Author : Tom Rob Smith
Publisher : Simon and Schuster
Page : 550 pages
File Size : 34,69 MB
Release : 2011-07-07
Category : Fiction
ISBN : 1847379761
Former Soviet Secret Service agent Leo Demidov has built himself a new life as a civilian with his wife Raisa, and their two teenage daughters, Elena and Zoya. The Soviet Union is a country trying to reassert itself after the murderous excesses of Stalin and the chaos of the following years, and as the Cold War continues powers inside Russia seek to topple their great enemy, the United States of America.

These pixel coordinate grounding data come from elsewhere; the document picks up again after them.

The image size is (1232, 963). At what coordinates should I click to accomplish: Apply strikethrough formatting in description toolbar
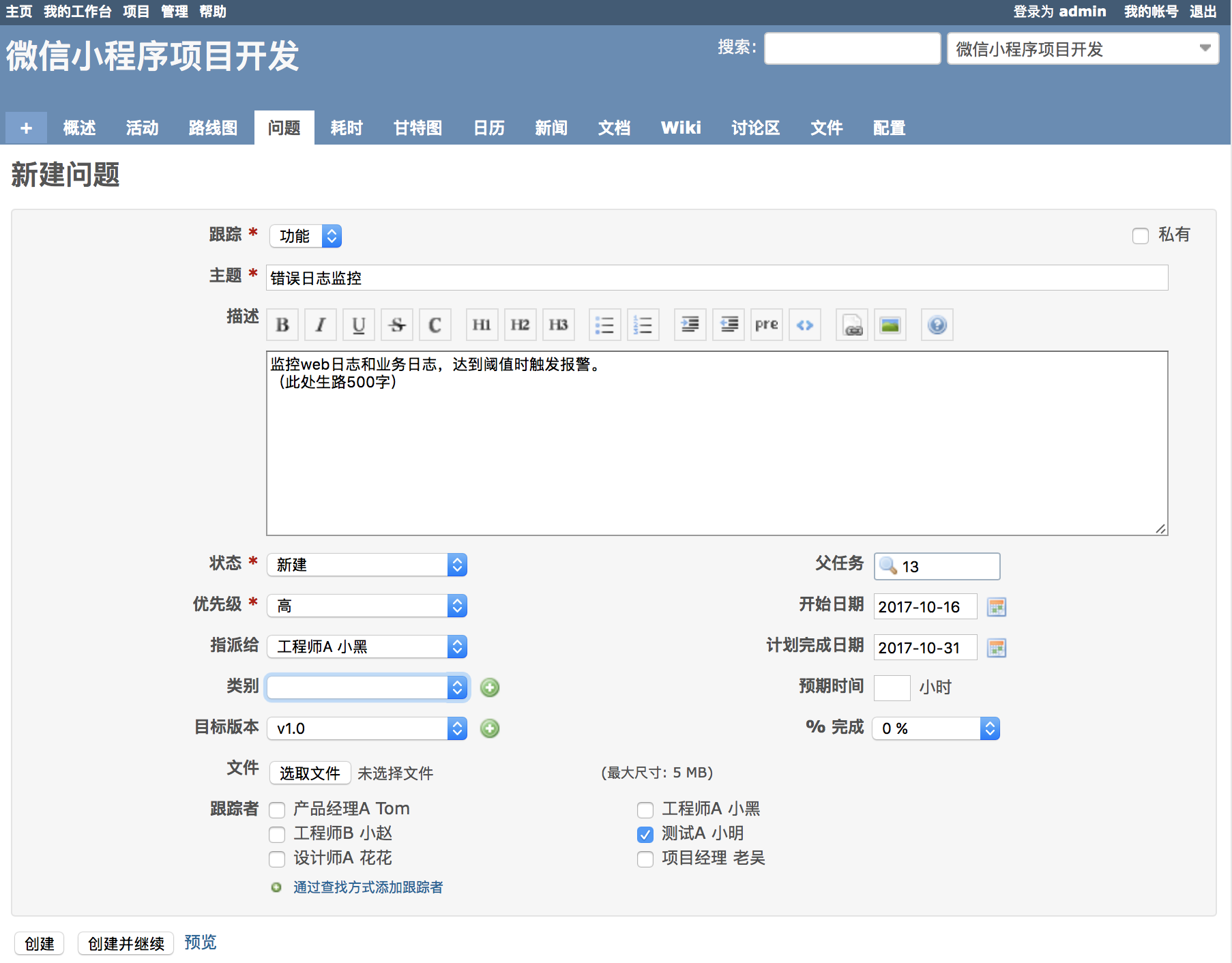pyautogui.click(x=397, y=325)
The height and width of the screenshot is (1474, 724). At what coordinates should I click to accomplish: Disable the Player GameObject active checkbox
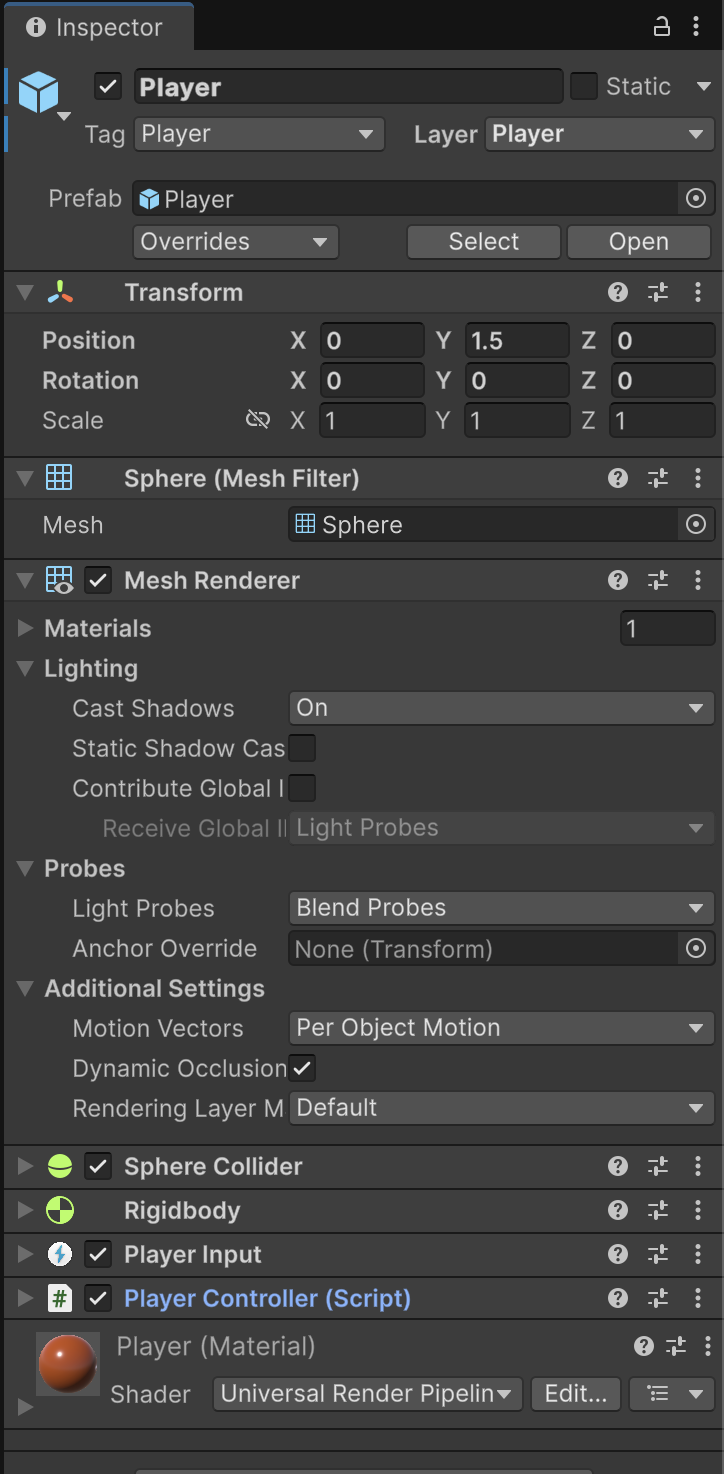coord(108,87)
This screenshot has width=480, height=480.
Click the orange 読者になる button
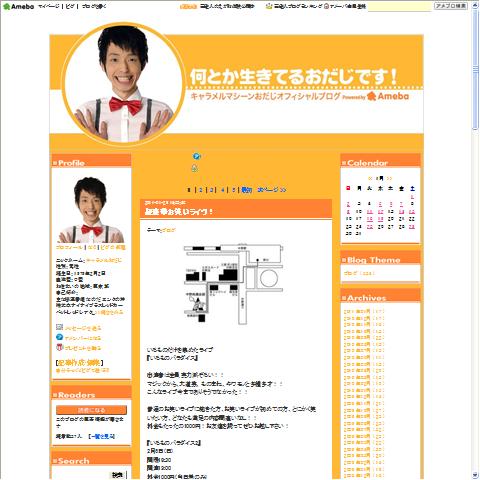(x=91, y=410)
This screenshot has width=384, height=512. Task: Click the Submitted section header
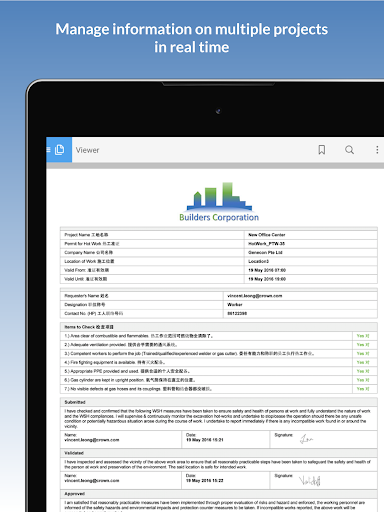[x=75, y=402]
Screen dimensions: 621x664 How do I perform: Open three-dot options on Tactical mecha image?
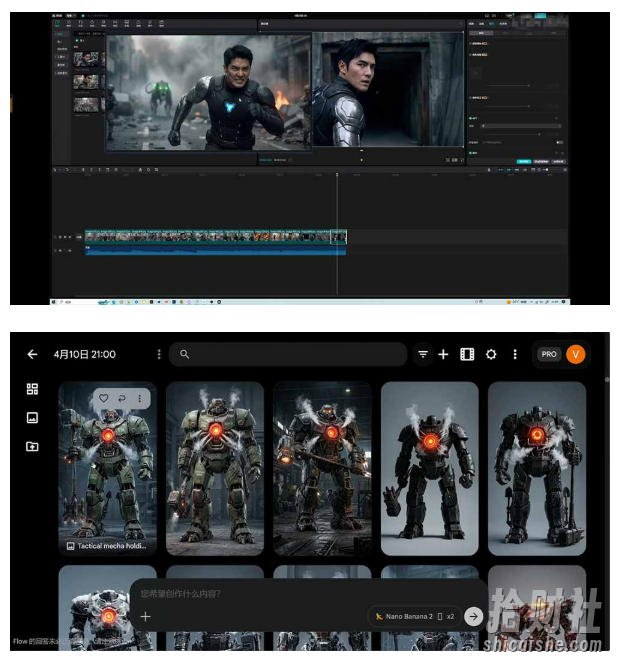140,398
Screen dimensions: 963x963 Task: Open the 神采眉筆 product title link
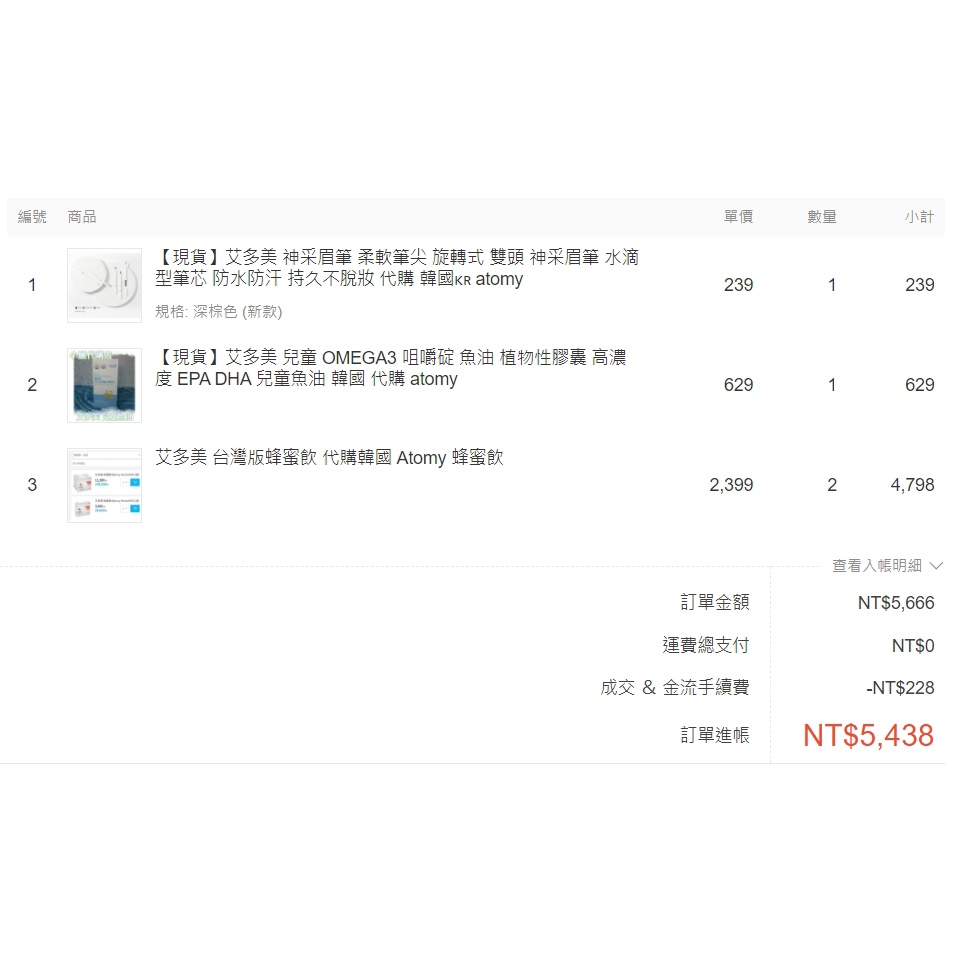point(396,268)
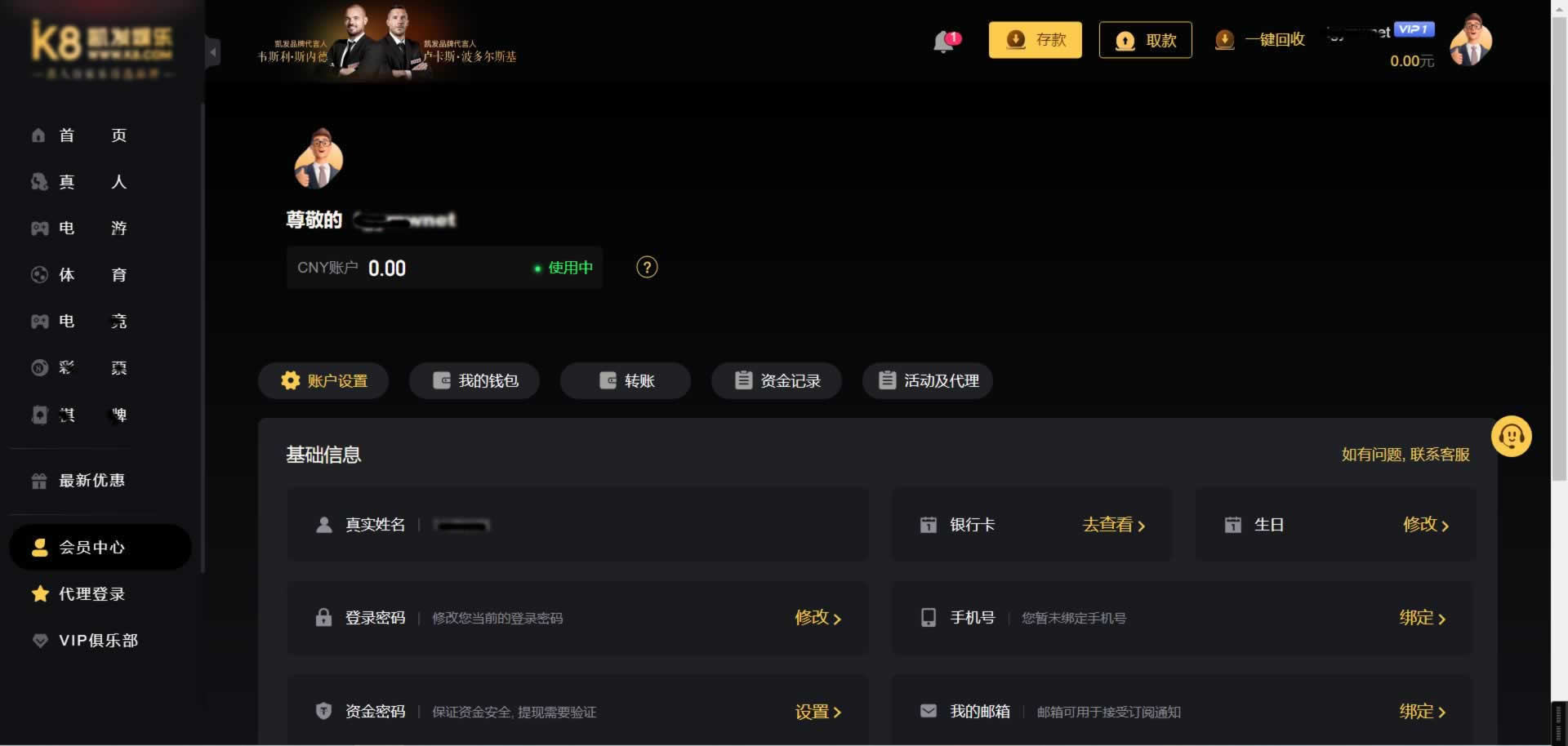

Communist allies within the United States will prove vital players in this game of intrigue and revolution. Raisa and their two daughters travel to the United States on a diplomatic mission, but a horrifying tragedy destroys everything Leo and Raisa have built. Exiled from the Soviet Union and separated from his family, Leo's quest takes him through the stark wilderness of Afghanistan, reawakening all his old instincts and forcing him to confront his demons.